This study focuses mainly on hydrologic component coupled with effects of land use management to determine sediment and nutrient concentration in water of specific rivers discharging into the Gulf. In SWAT, watershed is portioned into sub-basins with a given threshold using DEM, which is further subdivided into Hydrological Response Units (HRUs) with homogeneous soil type, land use and slope [18]. HRUs form basis for water balance calculation utilizing nearest weather station data. Watershed hydrology is calculated in two separate components: land phase and routing phase. The land phase determines the amount of water (surface and base flow), sediment, nutrient and pesticide loading into the route channel in each sub-basin [19]. These hydrologic processes are based on infiltration, percolation, evaporation, plant uptake, lateral flows and groundwater flows including snowfall and snowmelt [14]. Sediment yield is estimated based on Modified Universal Soil Loss Equation (MUSLE) which factors in the surface runoff volume, the peak runoff rate, the area of the HRU, the Universal Soil Loss Equation (USLE) soil erodibility factor, the USLE cover and management factor, the USLE support practice factor, the USLE topographic factor, and a coarse fragment factor. On other hand routing phase defines movement of water, sediments and nutrient loads from each channel network to the outlet.

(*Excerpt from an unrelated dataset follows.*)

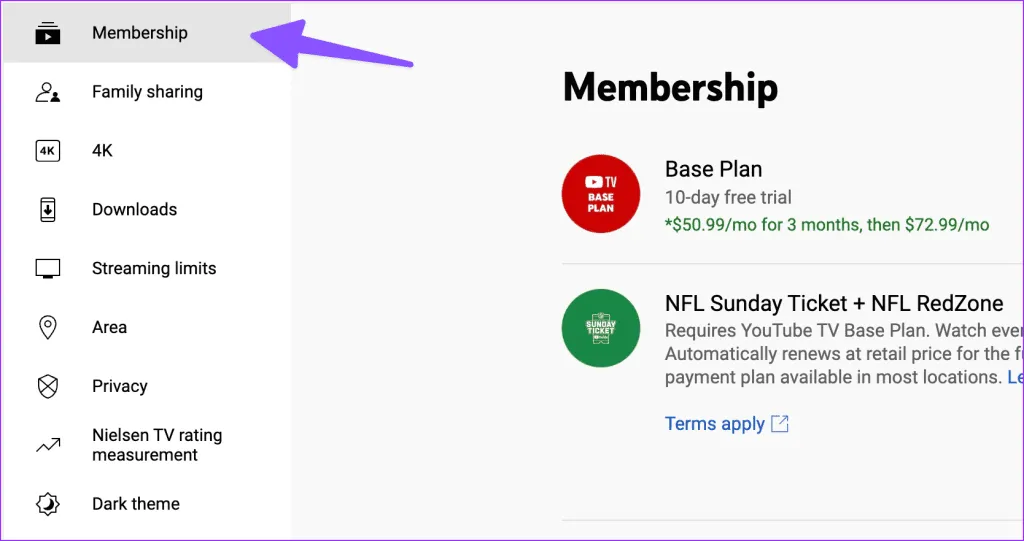1024x541 pixels.
Task: Click the Privacy shield icon
Action: tap(47, 387)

Channel transmission losses, evaporation, return flow etc., are adjusted for estimation of outflow from a channel which is predicted by the Muskingum method [20]. The hydrological balance is simulated by SWAT model according to the equation below [21].

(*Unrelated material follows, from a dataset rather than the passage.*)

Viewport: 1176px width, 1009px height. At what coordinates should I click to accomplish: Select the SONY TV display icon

$S W_{t} = S W_{o} + \sum_{i = 1}^{t} (R_{d a y} - Q_{s u r f} - E_{a} - W_{s e e p} - Q_{g w})$ (1)

where: SW_t is the final soil water content (mm); SW₀ is the initial soil water content on day i (mm); R_day is the amount of precipitation on day i (mm); Q_surf is the amount of surface runoff on day i (mm); E_a is the amount of evapotranspiration (ET) on day i (mm); W_seep is the amount of water entering the vadose zone from the soil profile on day i (mm); Q_gw is the amount of return flow on day i (mm).

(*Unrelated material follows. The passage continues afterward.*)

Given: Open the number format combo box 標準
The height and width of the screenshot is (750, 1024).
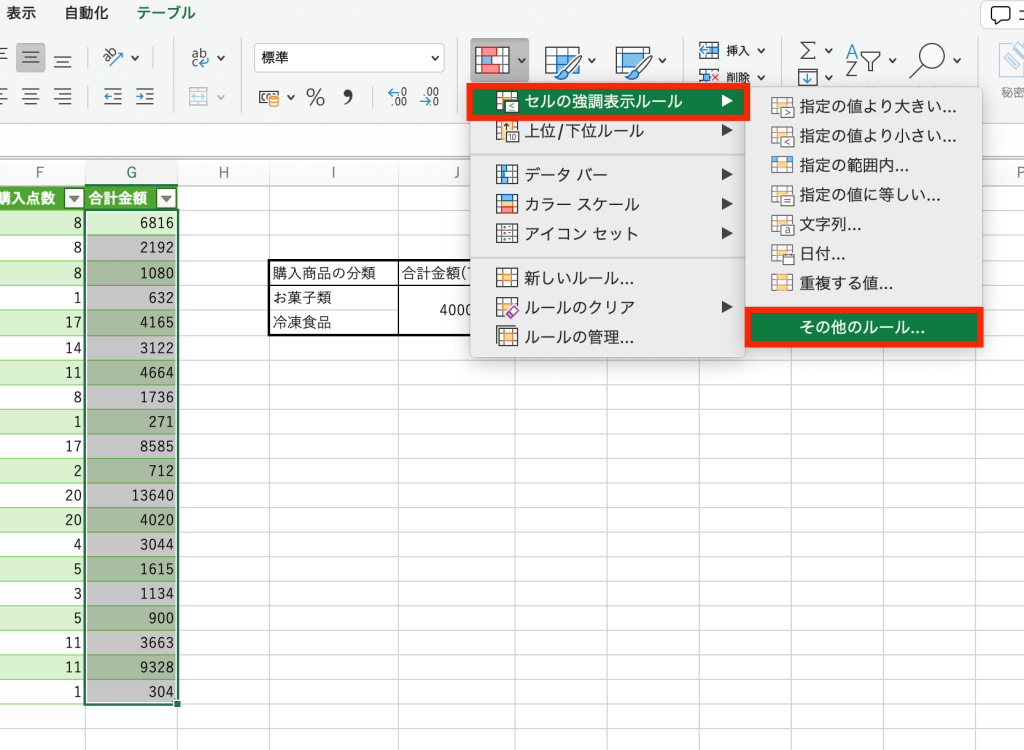Looking at the screenshot, I should 348,58.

2.4. Calibration and Uncertainty Analysis

SWAT-Calibration Uncertainty Programs version 2012 (SWAT-CUP) was utilized for Calibration/validation, uncertainty and sensitivity analysis of the model. Investigation of sensitivity and uncertainty in stream flow and sediment concentration was done by Sequential Uncertainty fitting (SUFI-2) algorithm. Several objective functions were used to gauge model performance by: coefficient of linear correlation R², Nash-Sutcliffe Efficiency (NSE) and the coefficient of percentage biasness (PBIAS). NSE (Equation (2)) is a normalized statistic that determines the relative magnitude of the residual variance in comparison to the measured data variance indicating how well the plot of observed fits the simulated data; 1:1 [22] [23]. NSE = 1 is the optimal value, values between 0.0 and 1.0 regarded as acceptable levels of performance of the model, whereas values ≤ 0.0 indicating that mean observed value is a better predictor than simulated value (unacceptable performance of the model).

$NSE = 1 - \frac{\sum_{i = 1}^{n} {(X_{i}^{o b s} - X_{i}^{s i m})}^{2}}{\sum_{i = 1}^{n} {(X_{i}^{o b s} - X^{a v g})}^{2}}$ (2)

where $X_{i}^{o b s}$ is the ith observation for the constituent being evaluated, $X_{i}^{s i m}$ is the ith simulated value for the constituent being evaluated, $X^{a v g}$ is the average/mean of observed data for the constituent being evaluated, and n is the total number of observations.

PBIAS (Equation (3)) is a deviation term used to evaluate the accumulation of differences in streamflow/sediment concentration between simulated and measured data for the period of analysis. PBIAS = 0 is optimal indicating unbiasedness and larger value show more variance between simulated value and observed information. Positive value indicates model overestimation bias, and negative value indicates model underestimation bias.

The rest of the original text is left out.